Avis : Ce n'est pas seulement ce numéro qu'il faut acheter et lire (s'il n'est pas déjà épuisé !), mais bien tous les numéros de la revue. Créée en pleine tourmente politique et délire idéologique, par un intellectuel-vrai, Saïd Chikhi, décédé prématurément, le titre a, désormais, sa place, et quelle place, dans l'univers national et international de la réflexion, de la pensée et de la critique sociale. Ses études et ses analyses produisent toujours du sens. Du scientifique. Du lourd. Du vrai. De l'utile. A imiter. In cha' Allah!

Phrase à méditer: «Le capitalisme algérien est une transformation accélérée du pouvoir politique en actifs du marché» (El Kadi Ihsane, p.157) et «Trois gisements «d'affaires» ont génétiquement enfanté la nouvelle classe possédante: la signature des grands et moins grands contrats d'équipement avec les firmes étrangères, la distribution des terrains et des appartements, l'octroi de crédits bancaires d'investissement» (p158).

Vérités sur l'incarcération des cadres gestionnaires. Ouvrage mémoriel et/ou essai (avec une préface de... Khalida Messaoudi).

Chihab Editions, Alger 2000. 175 pages, 300 dinars.

C'est l'histoire d'un cadre (moyen) quinquagénaire (de l'Eniem de Tizi Ouzou). 50 ans, la fleur de l'âge en matière de gestion. Il s'est retrouvé brutalement entraîné par la vague des cadres incarcérés au milieu des années 90? et qui, comme la plupart des cadres incarcérés, a été acquitté?. par la suite. Plaintes hâtives, règlement de comptes, dossiers mal ficelés, preuves matérielles inexistantes, juges et jugements «aux ordres»? il est vrai que la période, secouée par le terrorisme, avait laissé la place à toutes les «magouilles», et à toutes les surenchères politiciennes, d'un côté comme de l'autre. C'était le moment ou jamais d'»arriver» (politiquement? ou matériellement).

Une vague d'arrestations aurait été, à la limite, compréhensible par les citoyens et les cadres, mais pas un «tsunami». D'autant que la suite, après les condamnations, a été faite d'acquittements, ce qui a considérablement déconsidéré la Justice algérienne déjà fortement écornée par le passé. Elle ne s'en est pas encore relevée.

En plus de la méfiance, on peut même dire qu'une certaine «haine» est née, chez beaucoup de cadres moyens et supérieurs, à l'endroit de tout ce qui est «pouvoir» en Algérie avec l'acceptation presque aveugle de toutes les thèses opposantes, farfelues ou sérieuses.
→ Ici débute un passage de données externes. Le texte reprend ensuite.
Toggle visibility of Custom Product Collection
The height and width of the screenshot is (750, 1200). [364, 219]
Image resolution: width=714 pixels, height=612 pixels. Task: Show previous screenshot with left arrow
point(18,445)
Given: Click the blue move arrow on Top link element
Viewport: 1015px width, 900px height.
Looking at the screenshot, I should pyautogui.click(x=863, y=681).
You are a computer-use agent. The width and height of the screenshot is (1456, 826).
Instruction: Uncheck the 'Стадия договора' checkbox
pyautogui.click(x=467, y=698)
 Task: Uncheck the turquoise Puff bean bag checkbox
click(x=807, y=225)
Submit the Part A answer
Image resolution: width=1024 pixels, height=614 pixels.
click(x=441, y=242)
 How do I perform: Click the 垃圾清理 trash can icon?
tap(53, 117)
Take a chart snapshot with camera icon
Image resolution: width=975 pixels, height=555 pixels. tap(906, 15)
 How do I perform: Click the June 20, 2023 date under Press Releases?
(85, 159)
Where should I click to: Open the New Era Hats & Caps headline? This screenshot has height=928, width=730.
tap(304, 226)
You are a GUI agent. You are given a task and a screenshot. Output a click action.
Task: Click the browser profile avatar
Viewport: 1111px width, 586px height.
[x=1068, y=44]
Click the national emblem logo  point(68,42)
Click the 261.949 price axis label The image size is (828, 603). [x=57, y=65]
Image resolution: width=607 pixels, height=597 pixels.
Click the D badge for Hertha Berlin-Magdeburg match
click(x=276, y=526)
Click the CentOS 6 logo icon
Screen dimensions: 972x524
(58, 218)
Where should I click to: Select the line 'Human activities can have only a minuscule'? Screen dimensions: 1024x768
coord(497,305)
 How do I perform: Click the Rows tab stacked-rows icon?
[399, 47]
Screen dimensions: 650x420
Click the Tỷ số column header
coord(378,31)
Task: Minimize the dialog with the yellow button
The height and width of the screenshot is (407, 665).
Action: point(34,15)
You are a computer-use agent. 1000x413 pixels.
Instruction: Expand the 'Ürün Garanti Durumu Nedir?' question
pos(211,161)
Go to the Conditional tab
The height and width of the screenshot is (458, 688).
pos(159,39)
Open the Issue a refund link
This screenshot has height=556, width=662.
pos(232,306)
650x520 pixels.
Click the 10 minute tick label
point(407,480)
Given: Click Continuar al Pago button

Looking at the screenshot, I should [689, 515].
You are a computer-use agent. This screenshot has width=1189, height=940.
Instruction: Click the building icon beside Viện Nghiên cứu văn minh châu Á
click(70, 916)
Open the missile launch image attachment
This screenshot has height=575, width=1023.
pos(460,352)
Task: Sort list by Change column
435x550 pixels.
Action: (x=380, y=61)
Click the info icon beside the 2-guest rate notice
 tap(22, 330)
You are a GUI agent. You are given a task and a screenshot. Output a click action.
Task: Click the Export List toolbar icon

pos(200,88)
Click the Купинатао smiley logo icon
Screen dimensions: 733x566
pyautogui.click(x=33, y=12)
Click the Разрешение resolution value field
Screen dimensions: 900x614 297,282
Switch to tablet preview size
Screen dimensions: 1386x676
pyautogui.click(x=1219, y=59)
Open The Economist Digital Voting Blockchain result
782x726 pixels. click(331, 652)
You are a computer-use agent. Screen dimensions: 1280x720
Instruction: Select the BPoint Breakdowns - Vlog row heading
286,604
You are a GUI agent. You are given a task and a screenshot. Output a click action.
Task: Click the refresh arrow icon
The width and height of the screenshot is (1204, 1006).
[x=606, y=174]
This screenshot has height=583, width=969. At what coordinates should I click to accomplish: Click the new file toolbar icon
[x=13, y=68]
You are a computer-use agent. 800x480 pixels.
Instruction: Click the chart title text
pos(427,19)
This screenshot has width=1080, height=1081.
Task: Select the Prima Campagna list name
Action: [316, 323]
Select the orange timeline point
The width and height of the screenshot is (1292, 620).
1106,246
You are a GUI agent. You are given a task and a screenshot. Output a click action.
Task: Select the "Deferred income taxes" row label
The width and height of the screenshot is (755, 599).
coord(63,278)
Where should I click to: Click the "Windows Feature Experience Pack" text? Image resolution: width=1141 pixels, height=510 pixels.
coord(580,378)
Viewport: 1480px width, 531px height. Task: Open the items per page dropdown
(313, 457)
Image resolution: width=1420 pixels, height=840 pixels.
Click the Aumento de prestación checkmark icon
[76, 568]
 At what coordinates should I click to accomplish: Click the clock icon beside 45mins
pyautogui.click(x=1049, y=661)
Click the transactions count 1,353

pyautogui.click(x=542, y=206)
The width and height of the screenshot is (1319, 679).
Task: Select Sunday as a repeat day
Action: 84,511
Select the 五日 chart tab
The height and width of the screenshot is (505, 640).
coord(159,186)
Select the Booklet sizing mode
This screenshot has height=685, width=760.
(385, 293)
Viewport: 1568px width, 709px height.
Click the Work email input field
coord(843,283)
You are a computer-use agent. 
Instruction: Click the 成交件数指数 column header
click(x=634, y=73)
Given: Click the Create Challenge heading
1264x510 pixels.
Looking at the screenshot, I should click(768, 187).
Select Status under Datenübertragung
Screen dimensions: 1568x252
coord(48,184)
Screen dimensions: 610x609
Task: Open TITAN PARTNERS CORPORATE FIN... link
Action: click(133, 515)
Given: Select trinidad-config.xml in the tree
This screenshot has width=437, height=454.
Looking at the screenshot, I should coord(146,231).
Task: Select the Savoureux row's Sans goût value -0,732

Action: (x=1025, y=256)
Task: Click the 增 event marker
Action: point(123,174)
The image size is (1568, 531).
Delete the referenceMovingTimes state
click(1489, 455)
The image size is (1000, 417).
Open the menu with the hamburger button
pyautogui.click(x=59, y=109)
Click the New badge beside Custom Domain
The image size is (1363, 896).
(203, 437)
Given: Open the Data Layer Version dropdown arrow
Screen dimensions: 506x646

A la fin de son ouvrage, l'auteur, qui dit «merde» «à tous ceux qui ont noirci son ciel et à ceux qui ont monnayé leur honneur pour vendre ce qu'ils ont de plus cher et d'inestimable, leur patrie», est cependant devenu philosophe face à une bêtise humaine trop puissante? pour l'instant.

Avis : A lire pour se souvenir que le passé est toujours présent? en espérant que le futur apportera, une réponse à bien des questionnements sur la gestion du pays? par les «décideurs»? et par les cadres, les uns comme les autres n'étant pas indemnes de reproches. Décidément, le président défunt Boumediene n'avait pas prédit le succès de sa fameuse fetwa compréhensive sur les «bouffeurs de miel».

Une fetwa qui a inauguré une complicité coupable d'un trio quelque peu infernal et diabolisé pour longtemps par les opinions publiques : Etat (dont justice) - Corruption - Décideurs (à tous les niveaux).